その中には狼も混じっているはずなので、どう考えても流されているのだ。

浩人が、言った。

「…あのさ、みんなに怪しまれるから言えなかったけど。」皆が浩人を見る。浩人は続けた。「今日秋也さんを噛んだら、一真が吊られるよね。それは許容範囲だとしても、とりあえず回避するために明さんが人外なら、黒を打つと思うんだ。オレか、圭斗に。指定先だったからね。でも、明さんはオレに白を出した。囲いとか言わないでよ?こんな風になるのが分かってるのに、偽置きされる占い師の白先なんて意味がないからね。むしろ疑われる。だから、みんなさ、頭が良いからとか言うけど、そもそも頭が良かったら真を噛まずに偽の方を噛まない?だって疑われるんだから。こんな風に。むしろ、一真を噛んで秋也が偽だと言った方が明さんには有利だったよ。まるで史朗さんのための噛みみたいに見えるんだ。一真は残せないのは同意だけど、むしろいつでも吊れるんだから、グレーを詰めてった方が村のためなんじゃないか?オレ達狼に誘導されてないか。」

美鶴も、言った。

「…私は明さんの白先だから疑われるんじゃないかって言えなかったけど、私もそう思う。

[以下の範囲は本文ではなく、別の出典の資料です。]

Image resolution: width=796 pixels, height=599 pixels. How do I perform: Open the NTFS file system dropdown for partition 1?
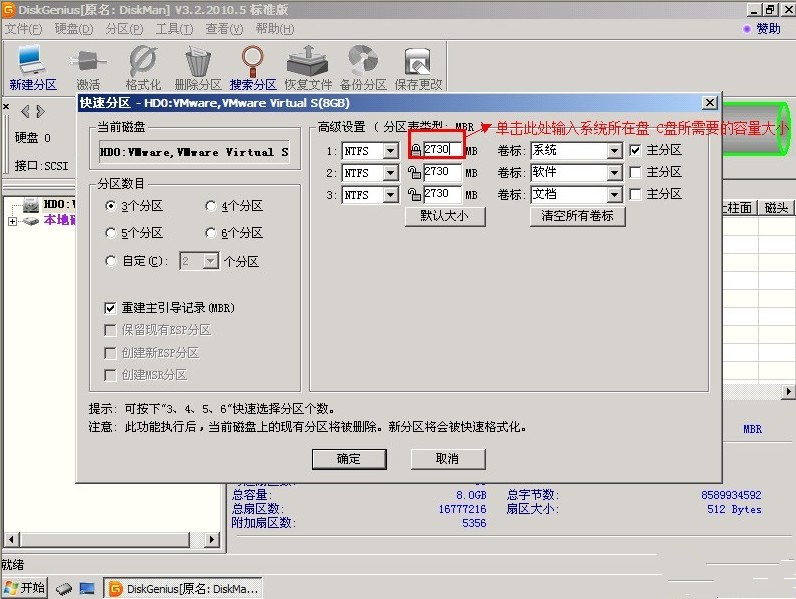(390, 151)
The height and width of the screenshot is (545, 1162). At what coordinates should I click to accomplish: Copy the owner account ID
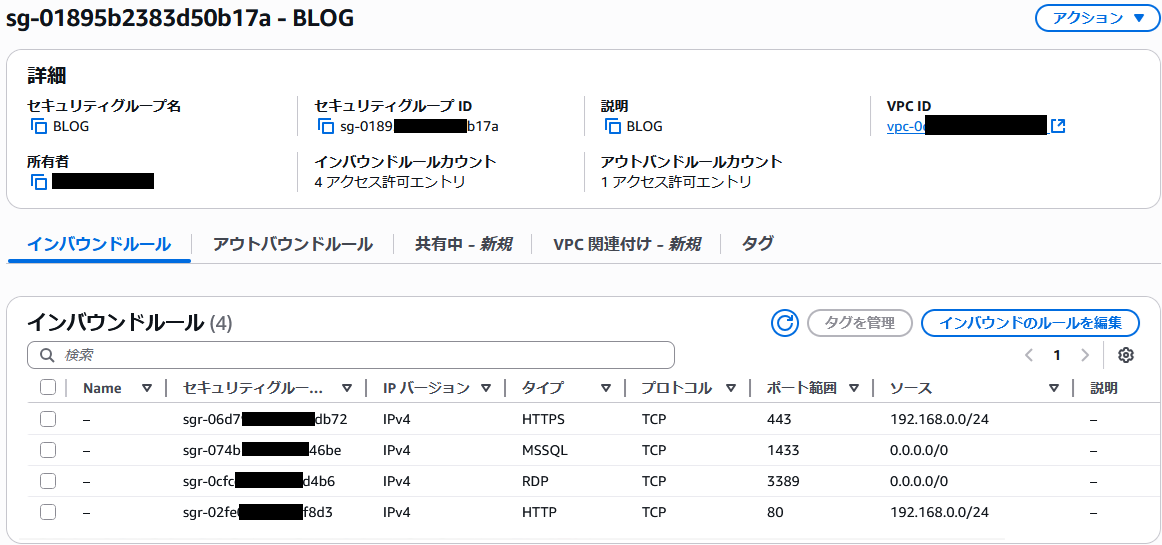pyautogui.click(x=39, y=182)
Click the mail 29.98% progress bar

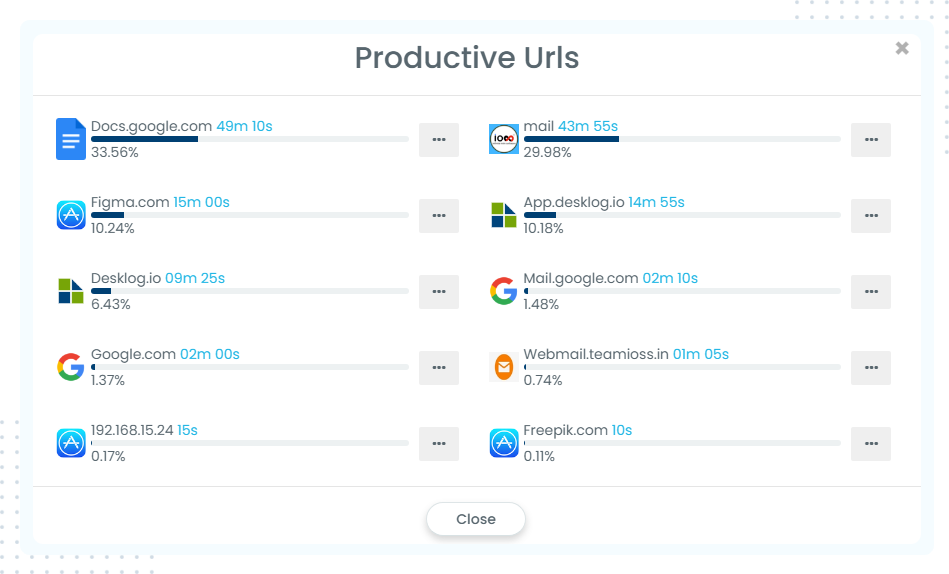[x=682, y=139]
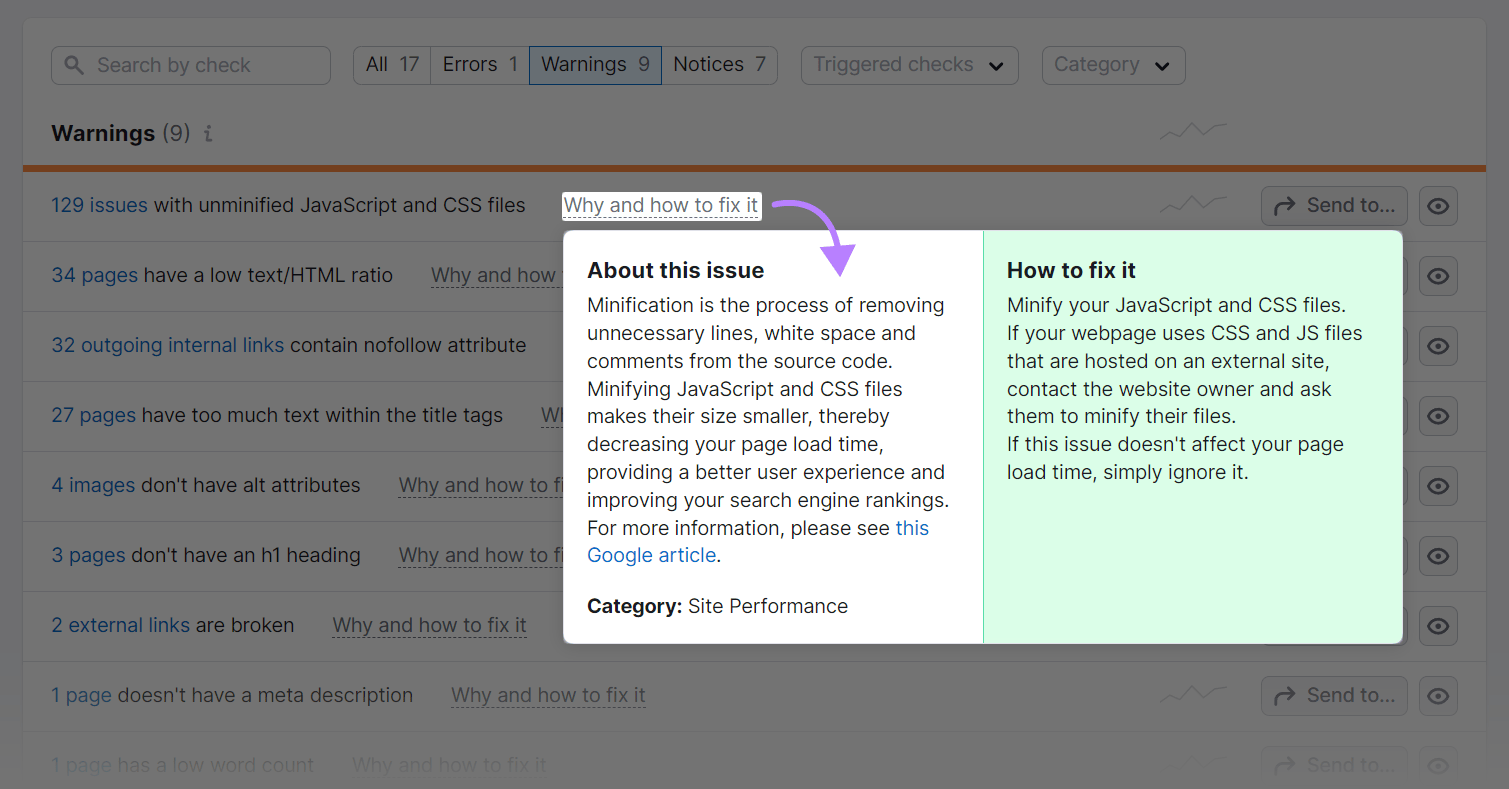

今日は明さんに狐っぽい所を占ってもらったらどうかな。こうなった以上、呪殺以外には真証明できないでしょ?史朗さんも、真なら狐も残ってるだろうしグレーを詰めたくなるはずなのに、霊能ばかりに固執してるのは怪しい。昨日千晶さんを吊っておいたら、グレーは狭まったはずでしょ?まだ白でも何とかなるのに。とりあえず、今夜は狐らしい所をお互いに占ってくれないかな。それでハッキリすると思うけど。」

史朗は、言った。

「オレ目線じゃ黒の明さんが吊りたいと言う場所を吊るのはおかしいんだ!だから昨日は霊能者に入れた。結果的に間違ってなかったと思う。秋也が噛まれる事で結果が見えなくなったからな。白白結果になるところだったんじゃないのか?将生が狂信者で。狐はあり得ない、何しろ結果がピタリと合ってた。だから一真が狼だと知られないための噛みなんじゃないかと思う。そうだ、初日に噛めてるじゃないか。狼にはどっちが偽なのか透けてたんだ。一真が黒なのに、宏夢が白を打って来たから。理央さんが真で、宏夢が狐だったんだ!狼は理央さんを噛んでるんだよ!」

皆が、息を飲む。

そう言われたらそうだからだ。

ピンポイントに真を噛めたのは初日の結果で透けていたから…。

「…ほら、ボロが出た。」二千翔がフンと鼻を鳴らした。「やっぱり明さんが偽じゃないか。一真を吊らない選択肢はないよ。これ以上グレーの村人を犠牲にしないためにもね。」

拓海は、今の話でふと、揺らいだ。

だが、それも偶然なのではないか。

しかしそれを証明する術がない。

場の空気が、どうしても明偽、一真吊りから動きそうになかった。